- _TEXT UNDER STUDY_:
____________

Columns, Features, Sexy Mac

Bringing Sexy Mac! Depersonalizing sex crimes

Due to some inconsistencies in our Bringing Sexy Mac schedule, it looks like I’ll be filling in this week. I considered what to write about for this week, but given recent events, there really was no choice. I feel inevitably compelled to discuss the recent celebrity nude photo leak, because this act demands a strongly-worded response almost every media outlet ever. So this is The Mac Weekly one.

After the release of celebrities’ naked photos earlier this month, there have been a variety of responses pointing a variety of fingers. Some of the worst reactions came in the form of judgmental warnings against taking explicit pictures. These responses blamed the victims of this hacking scheme for exercising their right to make free sexual choices, saying women should not take such pictures unless they are okay with them being seen by the public. Such a response posits that the hacking, stealing and releasing of private and sexually explicit material is a normal, acceptable aspect of our society, and the responsibility should fall to the subjects of such “scandals” to prevent it. What this fails to recognize is that as soon as we redirect the blame away from the actual wrongdoing, we effectively accept it. We imply that invading someone’s privacy is a timeless, inexorable action which no amount of pressure or blame can alter. And in this case, that excused party is sex offenders.

But this argument was only one place where fingers were pointed. This victim-blaming was challenged by a call to instead blame the hacker who found these photos. After all, he not only stole private property, but also seized control of these women’s bodies and sexuality in an impermissible way.

But I want to argue to add another finger, focusing blame not only on him as an individual, but on the way he was raised. In doing so I am in no way saying that the actions of this man are acceptable or that he should not face the full legal penalty for what he did, but I do want to ask why we should not also be pointing our fingers at something larger and somewhat more explanatory: our culture. I know, not a super original argument. But I think it’s one that makes more progress than only calling out this hacker as a lone case of sexual misconduct and misogyny, because he’s not. As much as we want to say that he’s just a horrible person–which there is little doubt that he is–there’s more than that going on here. To draw a useful comparison, the rhetoric emerging from this debate reminds me a lot of another recent crime against women: Elliot Rodger.

____________

- _TO DO_:
(1) In the Sexy Mac column, what did some of the worst reactions to the celebrity photo leak warn against?
(2) Resume the Sexy Mac column on the celebrity photo leak, picking up after its final sentence.

- _Stored items from a collection_:
____________

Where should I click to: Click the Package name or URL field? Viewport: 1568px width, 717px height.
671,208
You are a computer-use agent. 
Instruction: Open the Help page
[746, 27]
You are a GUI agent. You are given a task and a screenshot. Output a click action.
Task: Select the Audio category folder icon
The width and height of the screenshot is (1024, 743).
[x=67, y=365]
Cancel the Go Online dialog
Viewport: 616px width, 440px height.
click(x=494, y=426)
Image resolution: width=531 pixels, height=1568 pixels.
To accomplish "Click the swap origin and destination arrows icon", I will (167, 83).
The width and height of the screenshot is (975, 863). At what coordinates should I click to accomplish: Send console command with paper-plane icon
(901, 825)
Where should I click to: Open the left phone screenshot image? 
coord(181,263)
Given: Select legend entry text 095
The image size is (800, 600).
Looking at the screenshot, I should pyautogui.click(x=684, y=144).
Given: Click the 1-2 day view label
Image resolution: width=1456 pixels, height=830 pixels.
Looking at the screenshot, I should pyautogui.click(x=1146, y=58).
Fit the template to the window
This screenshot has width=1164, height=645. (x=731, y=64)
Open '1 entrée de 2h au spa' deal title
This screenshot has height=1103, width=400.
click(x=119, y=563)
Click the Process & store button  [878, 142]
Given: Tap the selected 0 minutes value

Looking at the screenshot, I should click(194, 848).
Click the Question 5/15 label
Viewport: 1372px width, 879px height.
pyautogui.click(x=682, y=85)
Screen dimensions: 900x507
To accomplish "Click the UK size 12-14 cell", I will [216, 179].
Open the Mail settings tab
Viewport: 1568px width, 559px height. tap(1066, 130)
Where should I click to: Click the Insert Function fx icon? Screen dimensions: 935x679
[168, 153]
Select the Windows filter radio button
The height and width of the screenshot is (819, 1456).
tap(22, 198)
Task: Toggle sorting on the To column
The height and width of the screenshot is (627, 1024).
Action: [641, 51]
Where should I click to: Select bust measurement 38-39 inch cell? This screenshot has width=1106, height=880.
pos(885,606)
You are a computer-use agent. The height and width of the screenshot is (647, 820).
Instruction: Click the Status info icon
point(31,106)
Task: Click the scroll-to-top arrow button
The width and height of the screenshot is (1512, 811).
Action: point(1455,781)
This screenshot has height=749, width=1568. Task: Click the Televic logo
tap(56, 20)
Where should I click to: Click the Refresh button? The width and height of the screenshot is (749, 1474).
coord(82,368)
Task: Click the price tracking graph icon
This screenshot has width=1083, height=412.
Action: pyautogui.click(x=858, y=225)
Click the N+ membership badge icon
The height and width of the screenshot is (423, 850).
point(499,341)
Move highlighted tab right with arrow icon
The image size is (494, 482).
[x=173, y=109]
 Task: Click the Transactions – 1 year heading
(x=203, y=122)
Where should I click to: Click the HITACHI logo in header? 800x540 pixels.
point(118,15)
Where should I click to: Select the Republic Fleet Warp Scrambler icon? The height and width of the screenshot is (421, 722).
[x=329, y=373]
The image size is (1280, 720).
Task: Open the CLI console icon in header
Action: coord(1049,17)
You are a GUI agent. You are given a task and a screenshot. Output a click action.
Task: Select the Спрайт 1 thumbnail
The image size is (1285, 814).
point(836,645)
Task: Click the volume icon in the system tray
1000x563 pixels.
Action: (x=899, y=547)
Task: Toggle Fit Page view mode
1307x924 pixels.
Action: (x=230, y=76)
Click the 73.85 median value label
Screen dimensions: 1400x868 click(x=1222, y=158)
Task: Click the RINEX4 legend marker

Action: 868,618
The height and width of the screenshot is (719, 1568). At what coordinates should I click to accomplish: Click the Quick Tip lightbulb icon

____________

- _ANSWERS FOR THE EXERCISE_:
(1) Taking explicit pictures.

(2)
Like in the case of the celebrity photo leak, the Elliot Rodger case was met with many uncomfortable responses. “Why didn’t some girl just sleep with him? Then he wouldn’t have gone on a misogynistic killing spree because women refused to meet his sexual desires!” The victim blame. Then came the personalized blame. “Elliot had suffered with mental health issues!” “He’s an insane maniac killer!” But neither of these pointed fingers fully summed it up – there was another factor. And it was this: we condition boys from young ages to see women as existing to fulfill them sexually. Whether a woman is, time and time again, positioned as the inanimate prize the hero wins at the end of a movie, or as an overly sexualized airhead at the expense of a personality, the dehumanization of the female is an American epidemic. And Elliot Rodger was the product.

Progressive and feminist responses to the celebrity photo leak successfully rebutted the victim-blaming response from many sectors, but almost all then look to the second camp, the personal blame camp, the “he’s a pervert” and “what a messed up individual” camp. Yet none have articulated that, although these perpetrators should be held accountable for their actions and face the full legal penalty for invading someone’s property on such a deep level, there’s another dimension: a society which teaches and enables them to do so.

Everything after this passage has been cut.